■ What the task asks
Copy the lines starting at the one that contains "Open the 签章" and ending at the one that contains "tap(354, 228)", changing "playlist item" to "queue entry" and leaving everything else as it is.

Dataset excerpt
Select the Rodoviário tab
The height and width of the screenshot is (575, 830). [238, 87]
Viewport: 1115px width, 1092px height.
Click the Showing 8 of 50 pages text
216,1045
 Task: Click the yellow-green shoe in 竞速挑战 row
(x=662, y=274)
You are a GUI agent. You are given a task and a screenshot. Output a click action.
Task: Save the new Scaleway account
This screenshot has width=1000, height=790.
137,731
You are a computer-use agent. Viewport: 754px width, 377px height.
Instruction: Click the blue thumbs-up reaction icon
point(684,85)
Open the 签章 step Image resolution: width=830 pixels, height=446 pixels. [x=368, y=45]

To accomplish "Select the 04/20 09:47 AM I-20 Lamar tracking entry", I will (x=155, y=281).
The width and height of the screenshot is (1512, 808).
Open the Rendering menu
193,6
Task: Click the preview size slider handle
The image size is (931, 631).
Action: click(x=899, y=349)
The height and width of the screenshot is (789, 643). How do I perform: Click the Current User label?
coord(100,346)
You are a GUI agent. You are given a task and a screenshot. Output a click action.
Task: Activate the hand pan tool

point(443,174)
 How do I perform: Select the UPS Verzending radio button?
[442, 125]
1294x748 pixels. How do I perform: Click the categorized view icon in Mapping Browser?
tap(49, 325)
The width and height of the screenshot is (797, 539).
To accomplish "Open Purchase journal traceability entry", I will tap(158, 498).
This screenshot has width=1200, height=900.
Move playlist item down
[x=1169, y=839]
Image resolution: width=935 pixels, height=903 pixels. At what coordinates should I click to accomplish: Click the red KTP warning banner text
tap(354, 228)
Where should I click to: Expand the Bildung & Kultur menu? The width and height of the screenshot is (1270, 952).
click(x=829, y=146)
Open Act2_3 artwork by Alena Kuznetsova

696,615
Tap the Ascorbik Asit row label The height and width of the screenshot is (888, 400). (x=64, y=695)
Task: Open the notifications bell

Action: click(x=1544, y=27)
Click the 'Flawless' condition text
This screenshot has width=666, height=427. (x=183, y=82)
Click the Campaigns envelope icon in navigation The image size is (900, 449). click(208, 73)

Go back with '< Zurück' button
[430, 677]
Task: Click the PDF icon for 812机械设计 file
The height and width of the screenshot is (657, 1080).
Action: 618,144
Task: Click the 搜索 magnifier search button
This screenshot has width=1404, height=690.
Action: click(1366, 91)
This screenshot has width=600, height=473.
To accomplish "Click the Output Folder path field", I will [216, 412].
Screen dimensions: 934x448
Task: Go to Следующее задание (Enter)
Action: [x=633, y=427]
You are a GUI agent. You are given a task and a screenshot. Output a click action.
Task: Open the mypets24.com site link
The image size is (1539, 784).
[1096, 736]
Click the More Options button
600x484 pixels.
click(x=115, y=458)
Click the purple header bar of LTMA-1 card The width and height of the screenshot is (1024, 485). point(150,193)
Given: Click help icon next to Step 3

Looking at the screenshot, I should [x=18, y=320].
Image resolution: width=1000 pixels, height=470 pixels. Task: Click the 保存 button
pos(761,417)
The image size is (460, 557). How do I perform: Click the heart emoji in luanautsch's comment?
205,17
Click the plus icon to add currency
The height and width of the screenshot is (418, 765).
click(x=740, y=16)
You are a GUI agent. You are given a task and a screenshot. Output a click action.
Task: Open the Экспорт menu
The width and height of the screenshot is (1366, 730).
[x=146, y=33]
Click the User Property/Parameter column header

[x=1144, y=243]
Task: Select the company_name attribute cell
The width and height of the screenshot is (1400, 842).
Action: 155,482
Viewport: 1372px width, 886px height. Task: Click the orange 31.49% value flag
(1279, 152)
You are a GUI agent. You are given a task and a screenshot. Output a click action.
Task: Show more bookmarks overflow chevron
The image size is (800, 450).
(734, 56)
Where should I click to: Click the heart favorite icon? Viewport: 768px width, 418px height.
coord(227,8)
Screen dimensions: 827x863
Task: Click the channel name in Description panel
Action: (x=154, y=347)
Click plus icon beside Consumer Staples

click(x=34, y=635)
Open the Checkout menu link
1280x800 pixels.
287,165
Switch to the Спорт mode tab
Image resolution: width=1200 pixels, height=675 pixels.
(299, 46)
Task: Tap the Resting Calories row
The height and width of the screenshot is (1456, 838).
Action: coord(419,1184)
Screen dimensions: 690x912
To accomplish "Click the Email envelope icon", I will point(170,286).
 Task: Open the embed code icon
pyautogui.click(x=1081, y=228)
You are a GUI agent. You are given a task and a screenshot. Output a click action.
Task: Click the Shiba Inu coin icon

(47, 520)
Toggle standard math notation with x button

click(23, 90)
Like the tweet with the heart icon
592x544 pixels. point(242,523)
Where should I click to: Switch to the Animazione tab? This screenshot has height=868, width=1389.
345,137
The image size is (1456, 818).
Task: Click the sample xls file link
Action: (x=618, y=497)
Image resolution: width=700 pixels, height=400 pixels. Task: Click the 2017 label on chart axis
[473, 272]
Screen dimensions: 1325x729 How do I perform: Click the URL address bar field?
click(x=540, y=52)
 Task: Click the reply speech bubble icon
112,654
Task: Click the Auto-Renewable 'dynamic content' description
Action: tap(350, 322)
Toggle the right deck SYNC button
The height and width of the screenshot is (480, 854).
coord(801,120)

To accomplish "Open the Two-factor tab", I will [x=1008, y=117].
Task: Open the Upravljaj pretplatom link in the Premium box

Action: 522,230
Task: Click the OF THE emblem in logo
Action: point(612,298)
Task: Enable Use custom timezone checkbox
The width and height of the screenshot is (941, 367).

■ Response to this task
Open the 签章 step Image resolution: width=830 pixels, height=446 pixels. [x=368, y=45]

To accomplish "Select the 04/20 09:47 AM I-20 Lamar tracking entry", I will (x=155, y=281).
The width and height of the screenshot is (1512, 808).
Open the Rendering menu
193,6
Task: Click the preview size slider handle
The image size is (931, 631).
Action: click(x=899, y=349)
The height and width of the screenshot is (789, 643). How do I perform: Click the Current User label?
coord(100,346)
You are a GUI agent. You are given a task and a screenshot. Output a click action.
Task: Activate the hand pan tool

point(443,174)
 How do I perform: Select the UPS Verzending radio button?
[442, 125]
1294x748 pixels. How do I perform: Click the categorized view icon in Mapping Browser?
tap(49, 325)
The width and height of the screenshot is (797, 539).
To accomplish "Open Purchase journal traceability entry", I will tap(158, 498).
This screenshot has width=1200, height=900.
Move queue entry down
[x=1169, y=839]
Image resolution: width=935 pixels, height=903 pixels. At what coordinates should I click to accomplish: Click the red KTP warning banner text
tap(354, 228)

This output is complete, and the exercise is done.